Her 2005 follow-up It’s
Me Again charged back onto the scene with the single “Turn
Da Lights Off” and a Top 5 album. Again, there were other
album selections with single potential like vocal showcases “My
Man,” “Where Do We Go From Here,” “I’m
Done” and the gently beautiful reworking of TV’s “Taxi”
theme, “Cab Ride.” And yet while it reached the No.
2 position on Billboard’s R&B/Hip-Hop album chart, and
the top 20 of the pop album listings, “It’s Me Again”
wound up being more of a critical favorite than a commercial success.
And Tweet, for a moment, was silenced.
“They just didn’t
promote it well,” Tweet says of her first record label, “and
so I asked to be let off the label. Because it just wasn’t
working. And I didn’t feel they were interested. And I decided
I wasn’t going to do this thing anymore. I wasn’t going
to sing. I wasn’t going to do music. I was so tired of the
music business. Tired of the music industry.”
With
that, Tweet went back to being full-time mom to her teenage daughter
Tashawna, whom she introduced on the “It’s Me Again”
single “Two of Us.” But it wasn’t long before
she got the call. Violator Management co-owner and president Mona
Scott was on the line with an offer from long-respected music veteran
Jheryl Busby for an independent deal with his Umbrella Recordings.
She would own her own masters and everything. “It was a good
deal,” Tweet says. “And I decided, ‘Hey, why not?’
Because music was still in my heart and as hard as I tried, I couldn’t
escape it.”
She titled her third
release Love, Tweet because “it’s a ‘Thank You’
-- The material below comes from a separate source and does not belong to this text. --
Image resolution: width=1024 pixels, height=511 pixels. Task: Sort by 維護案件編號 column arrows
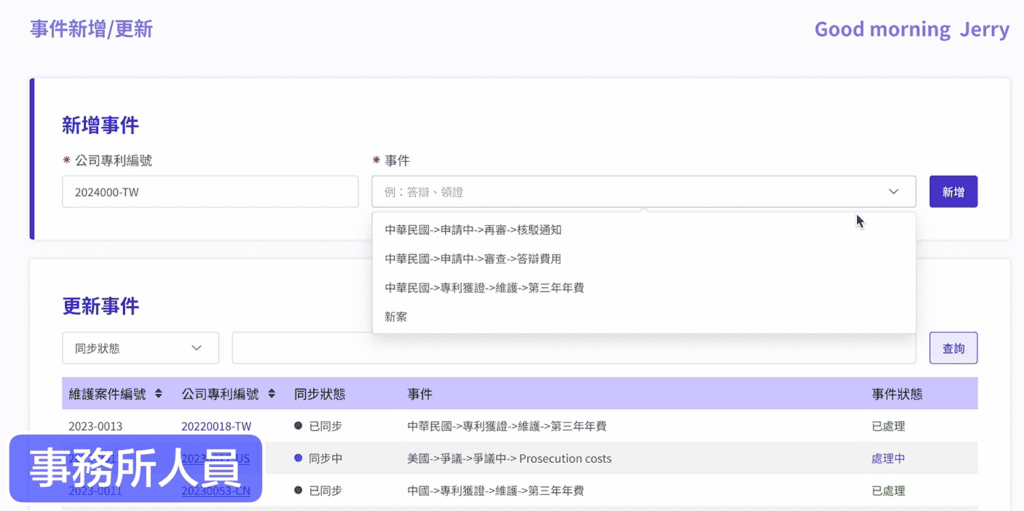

to my fans that never left me, who are still there on MySpace checking
for new developments, and coming up to me on the streets saying
‘We’re still supporting you! Come on, we’re waiting
for you!’ So it’s just a love note to my fans saying
‘Thank you’ for all of the love and support.”
Of course it wouldn’t
be a note from Tweet of “Oops” fame if it weren’t
a bit shocking. Be it the first release from Love, Tweet titled
“Good Bye My Dear,” with fellow Atlantan and two-time
Grammy-winning rapper T.I., or the first official single “Anymore,”
produced by Novel (Joss Stone).
“‘Good Bye
My Dear’ is something that people wouldn’t really expect
for me to do,” Tweet concurs. “It’s has an Atlanta
sound, which I like. Marz [the producer] called me one night and
asked me to come by the studio, Grand Hustle, and the song just
happened. I always wanted to work with T.I. and didn’t know
how soon it would be. But the opportunity came about and I went
for it!”
“Anymore,”
on the other hand, “will put you in the mind of an OutKast
meets Tweet kind of record. And it’s another shocker. With
this album I did maybe half Tweet records, and then I took it outside
of my realm.”
There’s also “Love
Again,” produced by Charlie BeReal and Craig Brockman which
she describes as “Mary J. ‘What’s the 411’
in a very Tweet way.” “Love Again” is about “being
confused about love and wondering if you want to go there again,”
states Tweet. And then there’s the acoustic record “Alone,”
produced by Nisan Stewart, Charlie BeReal and Craig Brockman reminiscent
of her own “Motel” from Southern Hummingbird. “‘Alone’
talks about being faithful to a person and putting all of this time
in and still feeling like you’re by yourself. True story --
that happened to me.”
“I put together a lot of records I think everyone will enjoy:
My Tweet fans, and also the people who really didn’t know
me,” Tweet continues. “I’m introducing myself
to them with an album I’m proud of.”
Sounds like the world
should step back— and prepare for Tweet’s roar again.